Voor wat betreft de wettelijke rente zal worden volstaan met toewijzing van de wettelijke rente, nu het door een tandarts door middel van algemene voorwaarden overeenkomen van een contractuele vertragingsrente van 1% per maand met een nog thuis wonende scholiere van slechts 16 jaar, zonder dat vooraf enige zekerheid is verkregen omtrent de betaling, moet worden aangemerkt als een onredelijk bezwarend beding, zoals bedoeld in artikel 6.253 van het Burgerlijk Wetboek.

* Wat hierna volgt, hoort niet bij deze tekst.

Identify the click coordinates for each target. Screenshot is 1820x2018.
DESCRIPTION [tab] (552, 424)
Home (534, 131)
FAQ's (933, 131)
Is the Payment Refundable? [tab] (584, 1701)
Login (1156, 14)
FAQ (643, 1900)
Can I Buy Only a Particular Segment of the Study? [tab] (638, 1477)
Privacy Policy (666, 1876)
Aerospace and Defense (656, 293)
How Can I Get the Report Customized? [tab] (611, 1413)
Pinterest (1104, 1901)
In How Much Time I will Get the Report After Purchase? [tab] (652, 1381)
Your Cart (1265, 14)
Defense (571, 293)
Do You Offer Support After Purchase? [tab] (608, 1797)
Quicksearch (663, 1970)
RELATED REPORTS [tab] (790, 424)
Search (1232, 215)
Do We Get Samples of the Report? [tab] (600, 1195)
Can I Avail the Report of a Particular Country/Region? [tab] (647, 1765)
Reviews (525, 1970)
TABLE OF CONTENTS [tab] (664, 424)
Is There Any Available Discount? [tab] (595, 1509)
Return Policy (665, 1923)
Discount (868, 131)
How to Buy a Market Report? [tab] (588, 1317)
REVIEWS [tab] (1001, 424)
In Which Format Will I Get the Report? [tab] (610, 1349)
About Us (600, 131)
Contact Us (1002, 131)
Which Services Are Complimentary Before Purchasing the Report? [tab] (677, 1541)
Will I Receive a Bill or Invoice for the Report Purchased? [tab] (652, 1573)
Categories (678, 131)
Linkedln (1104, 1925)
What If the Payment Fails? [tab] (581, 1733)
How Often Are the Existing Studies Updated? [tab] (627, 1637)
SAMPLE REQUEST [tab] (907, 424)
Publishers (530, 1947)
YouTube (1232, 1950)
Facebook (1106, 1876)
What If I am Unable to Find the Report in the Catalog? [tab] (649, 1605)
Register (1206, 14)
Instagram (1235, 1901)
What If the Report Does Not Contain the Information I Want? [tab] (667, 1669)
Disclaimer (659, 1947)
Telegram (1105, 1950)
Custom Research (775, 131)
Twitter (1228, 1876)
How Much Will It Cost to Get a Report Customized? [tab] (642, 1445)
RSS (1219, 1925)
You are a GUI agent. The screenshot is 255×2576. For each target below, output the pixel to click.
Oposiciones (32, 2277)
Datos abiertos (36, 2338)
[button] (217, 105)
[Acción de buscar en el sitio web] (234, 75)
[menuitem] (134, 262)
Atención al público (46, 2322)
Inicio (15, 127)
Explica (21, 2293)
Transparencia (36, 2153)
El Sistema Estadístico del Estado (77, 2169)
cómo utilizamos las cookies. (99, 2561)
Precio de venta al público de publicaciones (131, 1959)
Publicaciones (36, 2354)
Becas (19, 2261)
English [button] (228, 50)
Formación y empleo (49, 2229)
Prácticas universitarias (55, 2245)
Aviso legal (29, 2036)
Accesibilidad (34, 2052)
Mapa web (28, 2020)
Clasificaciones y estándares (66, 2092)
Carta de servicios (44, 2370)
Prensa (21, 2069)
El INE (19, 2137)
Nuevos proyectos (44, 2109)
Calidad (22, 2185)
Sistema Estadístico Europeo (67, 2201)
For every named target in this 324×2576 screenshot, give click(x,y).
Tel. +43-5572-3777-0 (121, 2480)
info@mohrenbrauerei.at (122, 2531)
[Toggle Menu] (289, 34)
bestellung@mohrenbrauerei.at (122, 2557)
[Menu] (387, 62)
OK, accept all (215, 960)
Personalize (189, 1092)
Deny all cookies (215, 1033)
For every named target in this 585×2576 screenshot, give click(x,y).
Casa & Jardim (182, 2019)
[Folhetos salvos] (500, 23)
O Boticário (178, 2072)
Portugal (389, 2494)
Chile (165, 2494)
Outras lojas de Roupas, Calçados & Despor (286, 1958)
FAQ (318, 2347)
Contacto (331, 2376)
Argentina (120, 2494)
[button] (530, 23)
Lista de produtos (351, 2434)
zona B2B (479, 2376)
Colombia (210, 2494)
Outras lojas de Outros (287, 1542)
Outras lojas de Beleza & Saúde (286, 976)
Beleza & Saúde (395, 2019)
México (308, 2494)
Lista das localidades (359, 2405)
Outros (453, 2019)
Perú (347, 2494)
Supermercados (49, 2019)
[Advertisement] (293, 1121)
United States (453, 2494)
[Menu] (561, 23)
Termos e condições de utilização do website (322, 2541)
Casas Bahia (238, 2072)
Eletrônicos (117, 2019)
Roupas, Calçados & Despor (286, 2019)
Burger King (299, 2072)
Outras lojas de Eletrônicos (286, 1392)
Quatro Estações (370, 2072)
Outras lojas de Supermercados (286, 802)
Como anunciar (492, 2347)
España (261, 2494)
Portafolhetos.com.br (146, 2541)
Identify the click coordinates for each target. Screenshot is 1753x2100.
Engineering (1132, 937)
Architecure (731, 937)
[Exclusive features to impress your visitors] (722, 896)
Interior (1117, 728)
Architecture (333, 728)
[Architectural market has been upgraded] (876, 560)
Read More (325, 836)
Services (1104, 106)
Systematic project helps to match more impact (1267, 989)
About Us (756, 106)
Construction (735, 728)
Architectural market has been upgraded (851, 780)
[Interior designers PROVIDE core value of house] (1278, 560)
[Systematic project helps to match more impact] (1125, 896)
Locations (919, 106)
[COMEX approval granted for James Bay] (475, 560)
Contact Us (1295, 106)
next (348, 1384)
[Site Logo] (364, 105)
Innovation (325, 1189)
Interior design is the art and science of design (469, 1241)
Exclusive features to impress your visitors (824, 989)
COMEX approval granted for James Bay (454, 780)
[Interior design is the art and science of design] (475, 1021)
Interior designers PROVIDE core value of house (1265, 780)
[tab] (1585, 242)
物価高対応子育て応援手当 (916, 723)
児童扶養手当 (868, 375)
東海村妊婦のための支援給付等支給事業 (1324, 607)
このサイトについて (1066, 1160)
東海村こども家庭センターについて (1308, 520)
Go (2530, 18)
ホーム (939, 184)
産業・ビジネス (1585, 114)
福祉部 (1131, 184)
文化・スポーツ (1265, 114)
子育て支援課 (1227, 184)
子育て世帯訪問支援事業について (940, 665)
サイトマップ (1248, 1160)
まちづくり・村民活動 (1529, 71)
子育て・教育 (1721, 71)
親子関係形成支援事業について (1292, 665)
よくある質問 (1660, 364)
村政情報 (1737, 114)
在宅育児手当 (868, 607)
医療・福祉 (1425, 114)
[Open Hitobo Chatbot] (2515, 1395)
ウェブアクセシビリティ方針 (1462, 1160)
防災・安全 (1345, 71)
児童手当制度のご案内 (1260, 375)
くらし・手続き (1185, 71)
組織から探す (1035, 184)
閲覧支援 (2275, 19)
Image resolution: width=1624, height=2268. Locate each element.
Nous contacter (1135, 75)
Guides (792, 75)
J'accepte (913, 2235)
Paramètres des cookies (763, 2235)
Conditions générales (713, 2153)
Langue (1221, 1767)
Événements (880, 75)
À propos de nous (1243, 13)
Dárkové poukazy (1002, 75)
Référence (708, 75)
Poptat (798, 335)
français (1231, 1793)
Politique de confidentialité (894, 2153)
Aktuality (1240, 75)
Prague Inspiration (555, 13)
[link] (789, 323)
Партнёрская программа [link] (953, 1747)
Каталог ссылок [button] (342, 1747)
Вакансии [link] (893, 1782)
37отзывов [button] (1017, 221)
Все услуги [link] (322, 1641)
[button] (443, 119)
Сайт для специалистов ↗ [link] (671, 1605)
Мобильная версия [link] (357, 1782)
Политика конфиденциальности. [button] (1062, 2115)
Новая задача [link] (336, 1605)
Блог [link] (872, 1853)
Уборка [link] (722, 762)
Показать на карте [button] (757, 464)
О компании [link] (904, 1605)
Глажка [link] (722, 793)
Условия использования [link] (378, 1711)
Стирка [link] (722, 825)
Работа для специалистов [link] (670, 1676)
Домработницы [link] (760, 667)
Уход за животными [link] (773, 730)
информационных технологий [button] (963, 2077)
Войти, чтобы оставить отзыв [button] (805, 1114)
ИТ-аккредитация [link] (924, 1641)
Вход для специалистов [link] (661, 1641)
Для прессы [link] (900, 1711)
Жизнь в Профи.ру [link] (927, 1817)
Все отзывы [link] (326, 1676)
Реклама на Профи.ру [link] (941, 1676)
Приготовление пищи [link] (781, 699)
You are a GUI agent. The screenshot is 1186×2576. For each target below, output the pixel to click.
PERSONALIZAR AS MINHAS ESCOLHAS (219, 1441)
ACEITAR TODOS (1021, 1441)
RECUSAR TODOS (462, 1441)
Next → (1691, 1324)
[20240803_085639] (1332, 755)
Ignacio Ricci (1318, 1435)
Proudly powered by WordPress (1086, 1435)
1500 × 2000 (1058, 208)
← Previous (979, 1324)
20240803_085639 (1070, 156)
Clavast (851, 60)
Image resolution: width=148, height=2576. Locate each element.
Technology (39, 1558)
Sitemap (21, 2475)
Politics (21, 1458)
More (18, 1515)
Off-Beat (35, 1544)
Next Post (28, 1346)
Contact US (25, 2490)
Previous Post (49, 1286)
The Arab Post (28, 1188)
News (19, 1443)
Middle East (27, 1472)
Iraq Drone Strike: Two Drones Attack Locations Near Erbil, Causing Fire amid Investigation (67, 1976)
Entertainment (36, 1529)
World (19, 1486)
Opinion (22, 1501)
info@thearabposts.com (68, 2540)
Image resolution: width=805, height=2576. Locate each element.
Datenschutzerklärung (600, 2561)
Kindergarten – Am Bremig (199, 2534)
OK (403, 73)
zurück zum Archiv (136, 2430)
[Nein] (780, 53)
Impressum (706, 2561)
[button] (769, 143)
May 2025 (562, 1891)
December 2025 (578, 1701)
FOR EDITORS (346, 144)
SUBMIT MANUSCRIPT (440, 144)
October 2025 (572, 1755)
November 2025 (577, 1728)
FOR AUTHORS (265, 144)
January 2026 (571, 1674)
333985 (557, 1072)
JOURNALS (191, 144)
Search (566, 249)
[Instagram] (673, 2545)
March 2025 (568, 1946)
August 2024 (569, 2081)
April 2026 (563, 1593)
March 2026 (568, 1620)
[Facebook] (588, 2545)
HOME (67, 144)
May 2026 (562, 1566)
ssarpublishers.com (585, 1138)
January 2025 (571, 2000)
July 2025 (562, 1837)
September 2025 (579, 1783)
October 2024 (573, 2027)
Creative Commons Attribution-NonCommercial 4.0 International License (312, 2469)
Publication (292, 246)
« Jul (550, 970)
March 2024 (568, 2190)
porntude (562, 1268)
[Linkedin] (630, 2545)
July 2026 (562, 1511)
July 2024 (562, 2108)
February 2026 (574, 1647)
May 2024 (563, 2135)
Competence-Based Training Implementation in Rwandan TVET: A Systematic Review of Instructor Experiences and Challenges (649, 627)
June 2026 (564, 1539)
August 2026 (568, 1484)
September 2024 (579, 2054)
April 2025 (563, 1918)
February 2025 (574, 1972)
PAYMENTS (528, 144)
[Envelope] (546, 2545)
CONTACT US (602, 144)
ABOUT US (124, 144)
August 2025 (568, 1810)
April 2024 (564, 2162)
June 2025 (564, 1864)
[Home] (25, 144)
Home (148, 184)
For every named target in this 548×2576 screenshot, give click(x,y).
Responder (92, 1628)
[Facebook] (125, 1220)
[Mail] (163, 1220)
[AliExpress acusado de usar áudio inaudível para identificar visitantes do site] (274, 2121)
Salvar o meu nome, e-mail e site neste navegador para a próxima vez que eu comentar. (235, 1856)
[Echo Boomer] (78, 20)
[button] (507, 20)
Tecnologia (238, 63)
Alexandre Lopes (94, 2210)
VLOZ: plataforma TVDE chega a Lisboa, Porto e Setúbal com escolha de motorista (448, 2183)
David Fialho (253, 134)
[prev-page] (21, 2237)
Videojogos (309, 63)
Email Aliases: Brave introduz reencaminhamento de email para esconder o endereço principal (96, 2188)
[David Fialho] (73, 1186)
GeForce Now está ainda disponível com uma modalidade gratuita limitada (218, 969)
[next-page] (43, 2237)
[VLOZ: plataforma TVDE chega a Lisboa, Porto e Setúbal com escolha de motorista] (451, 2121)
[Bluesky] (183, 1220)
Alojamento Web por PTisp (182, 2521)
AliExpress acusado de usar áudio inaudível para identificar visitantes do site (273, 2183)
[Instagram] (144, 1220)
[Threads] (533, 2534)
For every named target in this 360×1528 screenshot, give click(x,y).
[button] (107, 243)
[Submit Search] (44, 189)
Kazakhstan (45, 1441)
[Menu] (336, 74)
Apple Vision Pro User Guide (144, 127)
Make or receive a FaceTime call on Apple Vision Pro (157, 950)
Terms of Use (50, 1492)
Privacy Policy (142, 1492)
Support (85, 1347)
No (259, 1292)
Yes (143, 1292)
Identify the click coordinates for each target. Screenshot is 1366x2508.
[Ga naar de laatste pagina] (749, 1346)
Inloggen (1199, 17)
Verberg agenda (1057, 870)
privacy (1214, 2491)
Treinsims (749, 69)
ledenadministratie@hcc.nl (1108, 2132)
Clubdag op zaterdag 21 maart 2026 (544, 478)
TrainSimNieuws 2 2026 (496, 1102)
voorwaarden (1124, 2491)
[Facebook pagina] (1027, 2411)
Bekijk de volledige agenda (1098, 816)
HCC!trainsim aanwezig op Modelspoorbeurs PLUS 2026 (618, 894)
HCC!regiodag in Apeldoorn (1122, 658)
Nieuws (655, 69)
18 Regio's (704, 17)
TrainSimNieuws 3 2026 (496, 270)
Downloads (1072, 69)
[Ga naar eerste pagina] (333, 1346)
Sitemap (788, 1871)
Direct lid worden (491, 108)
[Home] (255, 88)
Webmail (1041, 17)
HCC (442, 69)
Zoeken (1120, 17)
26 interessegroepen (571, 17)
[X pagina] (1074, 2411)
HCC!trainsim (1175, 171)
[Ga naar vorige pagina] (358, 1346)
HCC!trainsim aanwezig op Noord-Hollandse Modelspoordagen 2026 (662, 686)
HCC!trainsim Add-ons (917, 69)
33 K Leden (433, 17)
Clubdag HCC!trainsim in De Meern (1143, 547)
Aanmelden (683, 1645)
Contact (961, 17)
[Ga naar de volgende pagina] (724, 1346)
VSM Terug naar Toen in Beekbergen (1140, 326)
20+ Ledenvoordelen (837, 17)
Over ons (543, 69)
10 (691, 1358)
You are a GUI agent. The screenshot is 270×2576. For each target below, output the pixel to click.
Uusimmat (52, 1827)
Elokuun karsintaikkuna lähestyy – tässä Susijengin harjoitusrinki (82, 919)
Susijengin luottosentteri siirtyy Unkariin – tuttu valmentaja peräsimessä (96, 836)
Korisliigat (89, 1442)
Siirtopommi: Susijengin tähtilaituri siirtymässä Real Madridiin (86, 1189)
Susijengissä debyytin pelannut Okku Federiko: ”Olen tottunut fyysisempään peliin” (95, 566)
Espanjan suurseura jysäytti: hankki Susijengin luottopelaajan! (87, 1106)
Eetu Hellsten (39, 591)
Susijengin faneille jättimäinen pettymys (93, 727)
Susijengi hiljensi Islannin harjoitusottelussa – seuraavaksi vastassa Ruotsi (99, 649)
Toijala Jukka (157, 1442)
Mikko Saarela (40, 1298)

Aangezien de vordering voor een niet onbelangrijk deel wordt afgewezen, worden de proceskosten gecompenseerd.
Beslissing
[gedaagde] wordt veroordeeld om aan Kesteren Medical Factoring te betalen de somma van € 1.219,60 met de wettelijke rente over de daarvan deel uitmakende factuurbedragen, telkens te berekenen vanaf 30 dagen na de betreffende factuurdatum, tot de dag dat alles betaald is.
Iedere partij draagt de eigen proceskosten.
Dit vonnis wordt uitvoerbaar verklaard bij voorraad.
Het meer of anders gevorderde wordt afgewezen.
Dit vonnis is gewezen door mr. F.M.Visser, kantonrechter, en uitgesproken op de openbare terechtzitting van 5 april 2007, in tegenwoordigheid van de griffier.